One key change was the creation of the strategic solutions group this year. The group puts advisory first, looking at ratings, environmental, social and governance (ESG) standards, capital solutions and balance sheet advisory. The initiative is broader than just for DCM, but it allowed the bank to offer its clients the most appropriate solutions this year amid the pandemic. When the market shut for some borrowers, HSBC was able to adapt, offering private placement solutions or the ability to look at different markets for financing.

Part of HSBC's stellar performance also comes down to its abilities as the region's best house for SRI financing.

The bank was number one in this area as well, holding a market share of 12% and league table credits of almost $3.3bn for Asia ex-Japan G3 ESG bonds during the awards period, according to Dealogic.

As was seen in the winning bond categories this year, SRI is only becoming more important. Covid put a spotlight on the need for social funding in 2020, and HSBC was there to take related transactions to the international market. For example, HSBC led Kookmin Bank's debut euro social covered bond in July and Korea Land & Housing Corp's $300m social bond.
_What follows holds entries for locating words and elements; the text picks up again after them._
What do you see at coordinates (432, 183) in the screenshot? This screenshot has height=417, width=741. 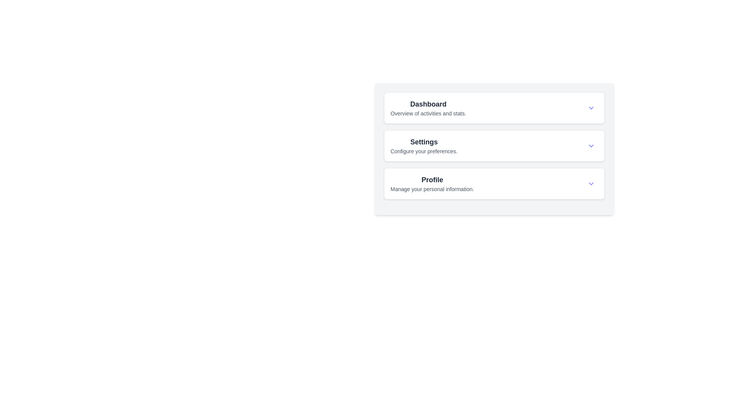 I see `the 'Profile' text label and description pair, which is the third option in the vertical list of the navigational panel, featuring bold 'Profile' text and a description below it` at bounding box center [432, 183]. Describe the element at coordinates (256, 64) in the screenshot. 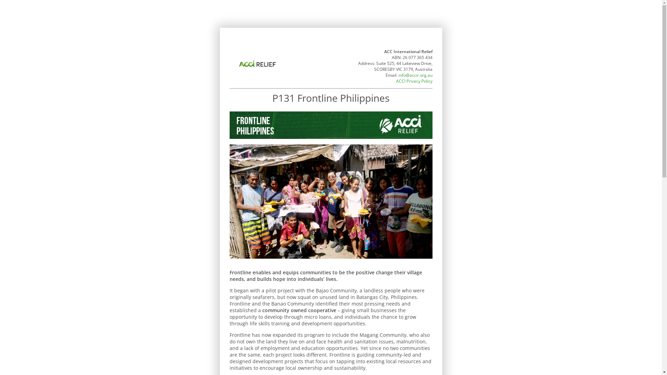

I see `'ACCI Relief'` at that location. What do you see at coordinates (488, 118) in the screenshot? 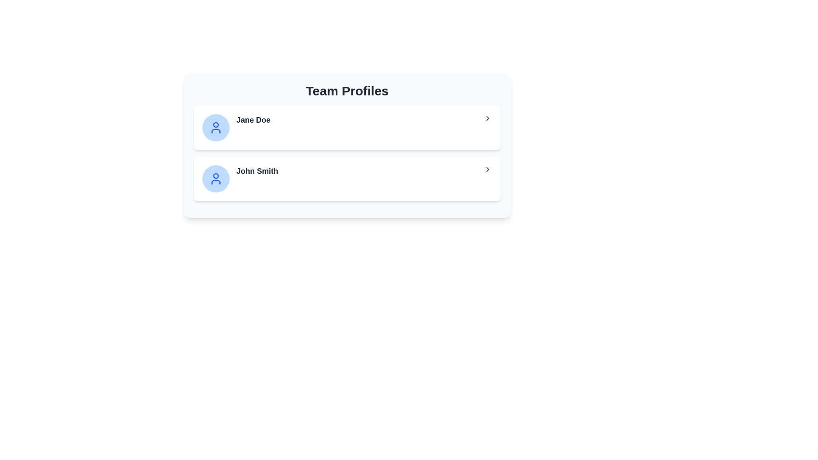
I see `the chevron symbol in the first profile card of the 'Team Profiles' section, located next to 'Jane Doe'` at bounding box center [488, 118].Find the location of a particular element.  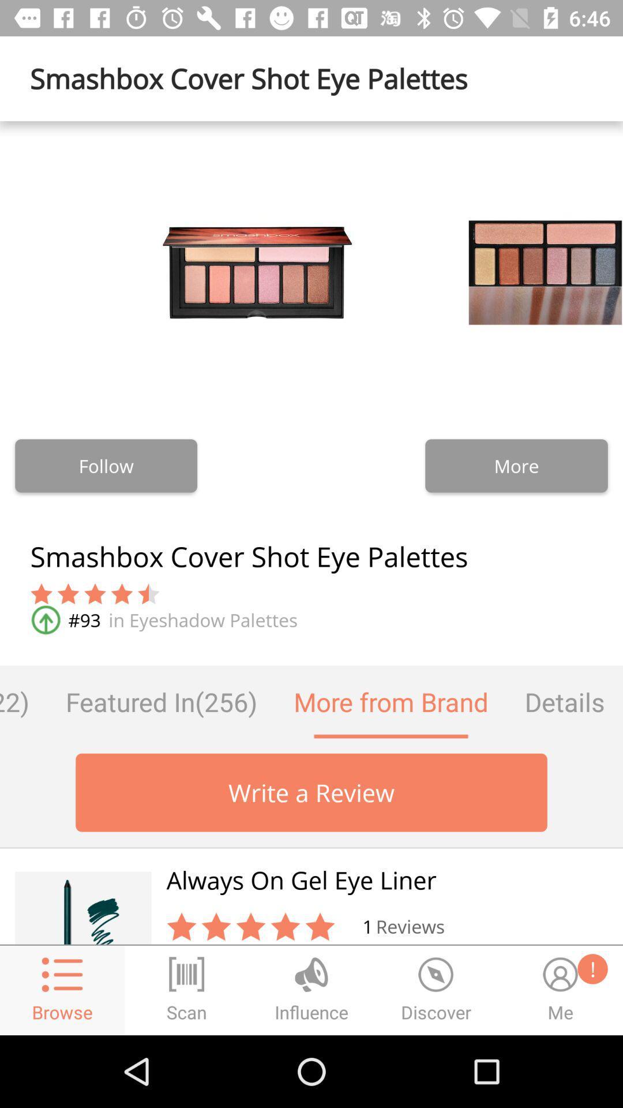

HSBC notes that of the 33 green, social and sustainable bond transactions it led, 17 were inaugural trades, including new deals from the China property sector. HSBC also worked on more creative SRI offerings, such as Castle Peak's energy transition bond. The bank's abilities in SRI will serve it well as ESG spreads further in Asia.

A special mention needs to be made for Crédit Agricole and its strengths in the SRI market this year. The French bank may not have the bond volume that HSBC does, but it continues to be a leader in the SRI market, working with clients across bonds and loans. Crédit Agricole actively supported less traditional green companies to break into the sector through sustainability-linked bonds and loans, as well as transition bonds, showing its commitment to developing the ESG market in Asia.